Plants & Wildlife
The Ma'ale Michmas area is considered the edge of the Judean desert.
Almost all natural vegetation in the area consists of the thorny and thistly scrub which sprouts from
the patches of topsoil on the rocky hills.
Despite this, there are quite a few types of animals natural to the area, some seen and heard often, some never,
or only glimpsed at night.
The most common animals to be seen are various types of birds.
They include ravens, jays and pigeons, as well as the occassional desert eagles and owls.
Other commonly seen creatures are tortoises, frogs, locusts, and a plethora of different lizards.
Of the mammals, the most notable area residents are foxes, desert wolves, and gazelles,
which graze on whatever wild grass they can find amongst the scrub, sometimes as close as 50 metres from the houses.

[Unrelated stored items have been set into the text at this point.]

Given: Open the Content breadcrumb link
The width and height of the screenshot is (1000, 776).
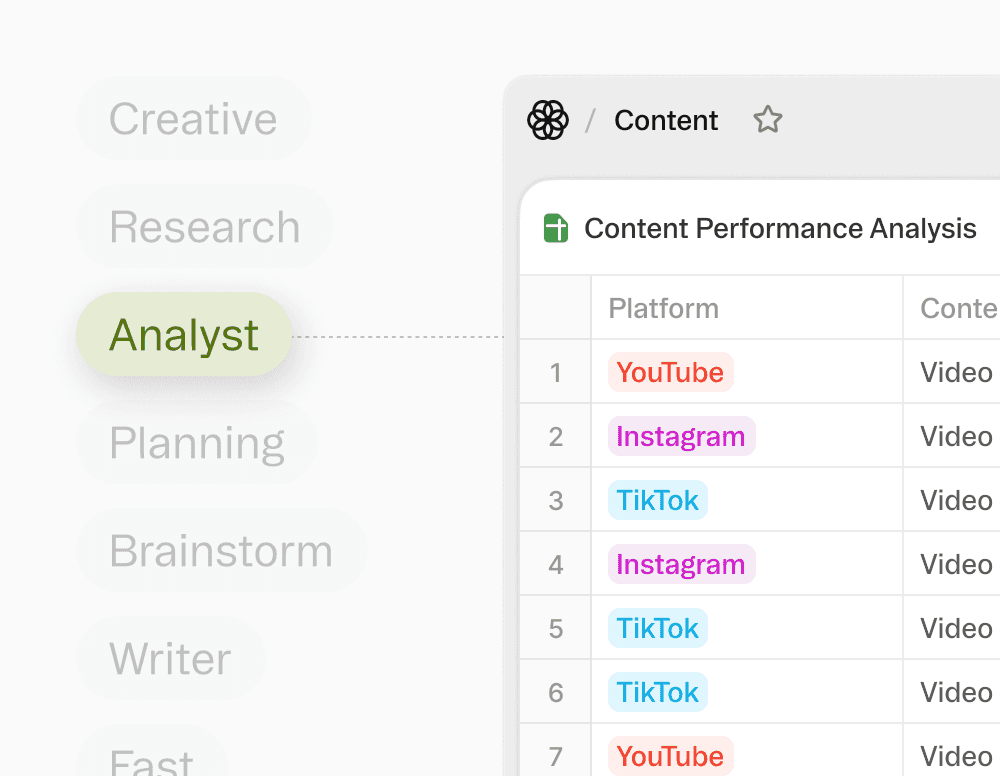Looking at the screenshot, I should pos(666,121).
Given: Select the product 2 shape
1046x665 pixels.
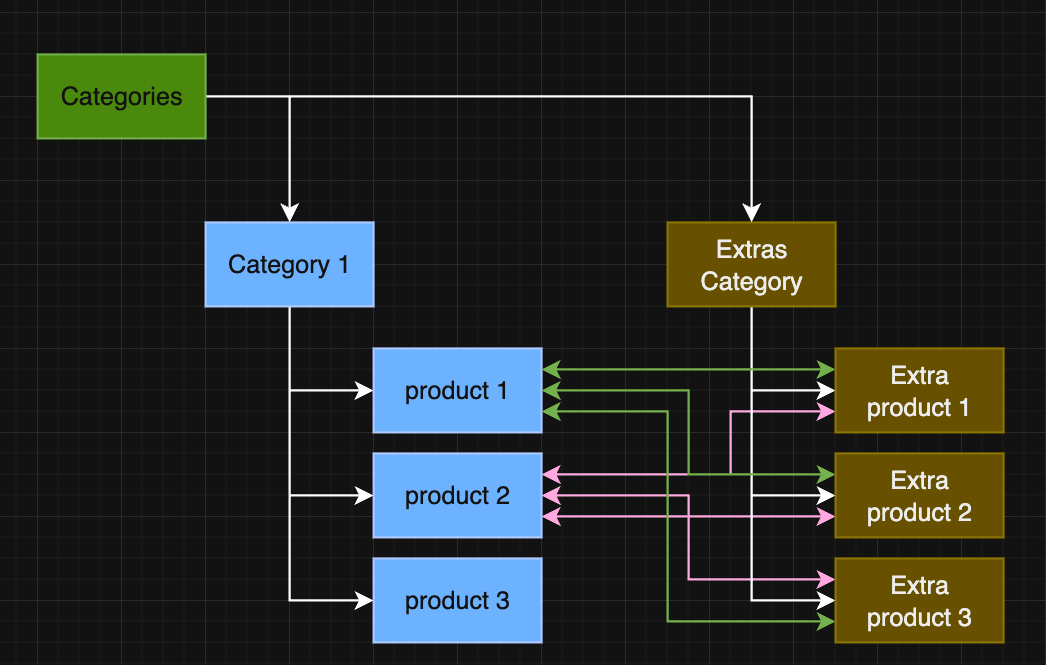Looking at the screenshot, I should click(x=457, y=495).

They are very people-shy, usually travel in small groups, and flee at the sound of footsteps.
Though the greenery of the hills is made up exclusively of thorny brush almost year round, for a brief period in the spring,
the region comes alive with wild flowers. Sometimes whole hillsides will be dotted with one kind of flower.
Though the local council does its bit by planting flowerbeds around the village,
the spring blooming of wildflowers gives the most colourful show of the year for those who go wandering at the right time.
The flowers most commonly encountered are poppies, camomile, and star of Bethlehem.